* Source text *

Files
attune/docs/plans/file-based-artifact-storage.md
2026-03-03 13:42:41 -06:00

19 KiB

File-Based Artifact Storage Plan

Overview

Replace PostgreSQL BYTEA storage for file-type artifacts with a shared filesystem volume. Execution processes write artifact files directly to disk via paths assigned by the API; the API serves those files from disk on download. The database stores only metadata (path, size, content type) — no binary content for file-based artifacts.

Motivation:

  • Eliminates PostgreSQL bloat from large binary artifacts
  • Enables executions to write files incrementally (streaming logs, large outputs) without buffering in memory for an API upload
  • Artifacts can be retained independently of execution records (executions are hypertables with 90-day retention)
  • Decouples artifact lifecycle from execution lifecycle — artifacts created by one execution can be accessed by others or by external systems

Artifact Type Classification

Type Storage Notes
FileBinary Disk (shared volume) Binary files produced by executions
FileDatatable Disk (shared volume) Tabular data files (CSV, etc.)
FileText Disk (shared volume) Text files, logs
Log Disk (shared volume) Execution stdout/stderr logs
Progress DB (artifact.data JSONB) Small structured progress entries — unchanged
Url DB (artifact.data JSONB) URL references — unchanged

Directory Structure

/opt/attune/artifacts/           # artifacts_dir (configurable)

* Record extracts *
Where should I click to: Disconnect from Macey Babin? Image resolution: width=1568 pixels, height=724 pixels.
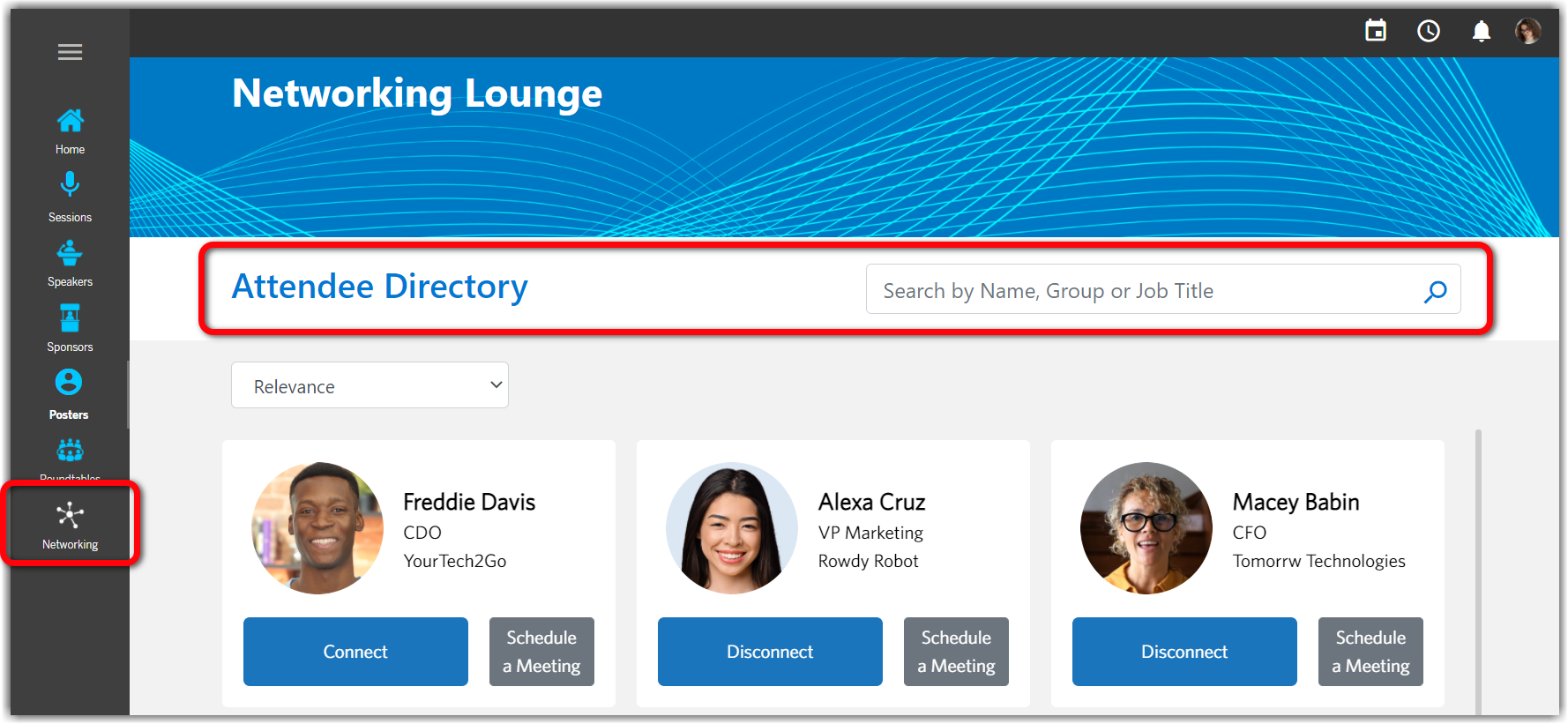click(x=1184, y=652)
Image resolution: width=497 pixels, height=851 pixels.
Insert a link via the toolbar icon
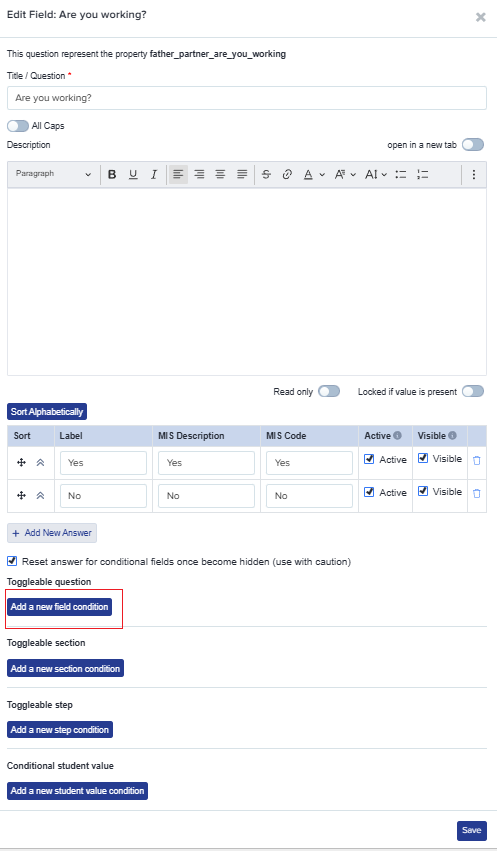[287, 174]
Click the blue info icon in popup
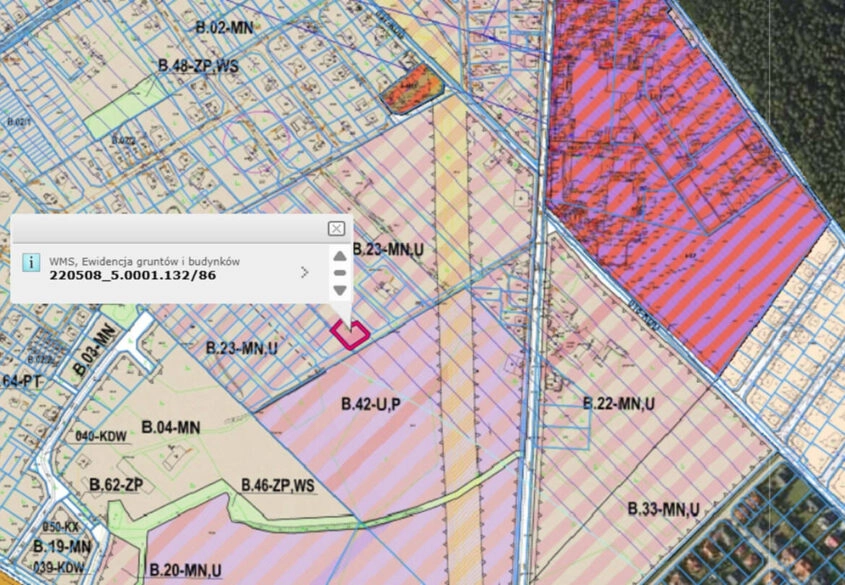This screenshot has height=585, width=845. (31, 263)

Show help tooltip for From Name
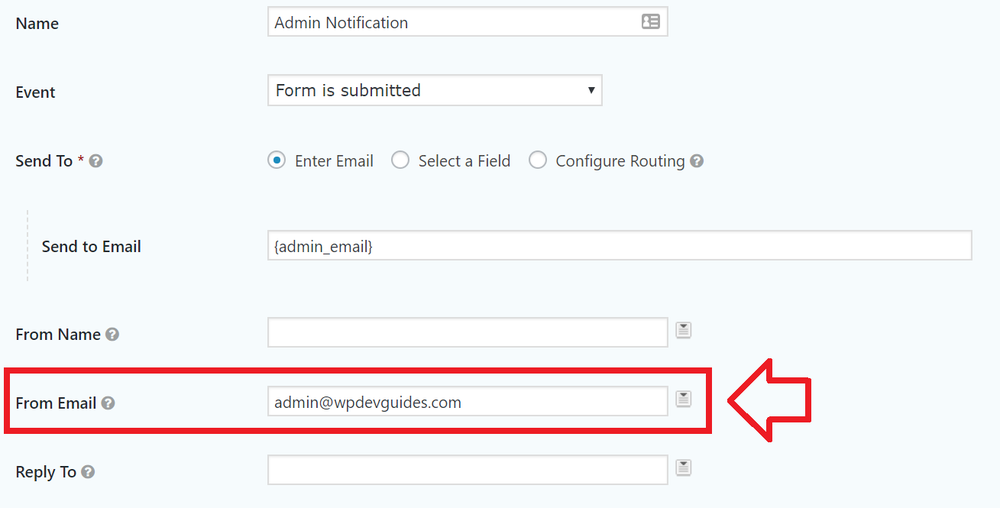click(x=112, y=334)

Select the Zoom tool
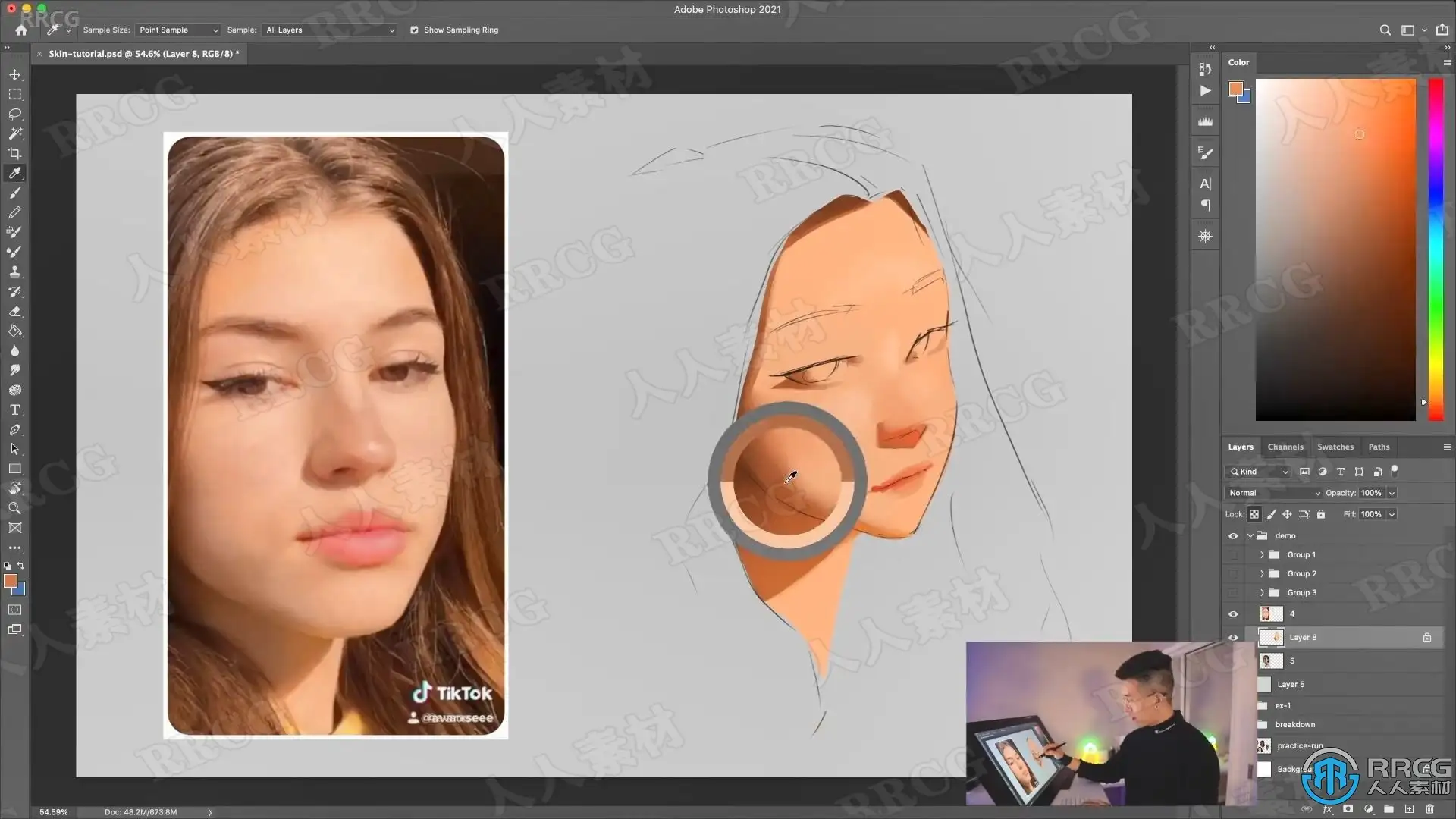click(x=14, y=508)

* Objectives *
a - Quote the file-based artifact storage plan word for word, starting with "Artifact Type Classification" and going on through "# artifacts_dir (configurable)".
b - According to the file-based artifact storage plan, where are Progress artifacts stored?

* Expected outputs *
a -
Artifact Type Classification

Type Storage Notes
FileBinary Disk (shared volume) Binary files produced by executions
FileDatatable Disk (shared volume) Tabular data files (CSV, etc.)
FileText Disk (shared volume) Text files, logs
Log Disk (shared volume) Execution stdout/stderr logs
Progress DB (artifact.data JSONB) Small structured progress entries — unchanged
Url DB (artifact.data JSONB) URL references — unchanged

Directory Structure

/opt/attune/artifacts/           # artifacts_dir (configurable)

b - In the database, in the artifact.data JSONB column, unchanged.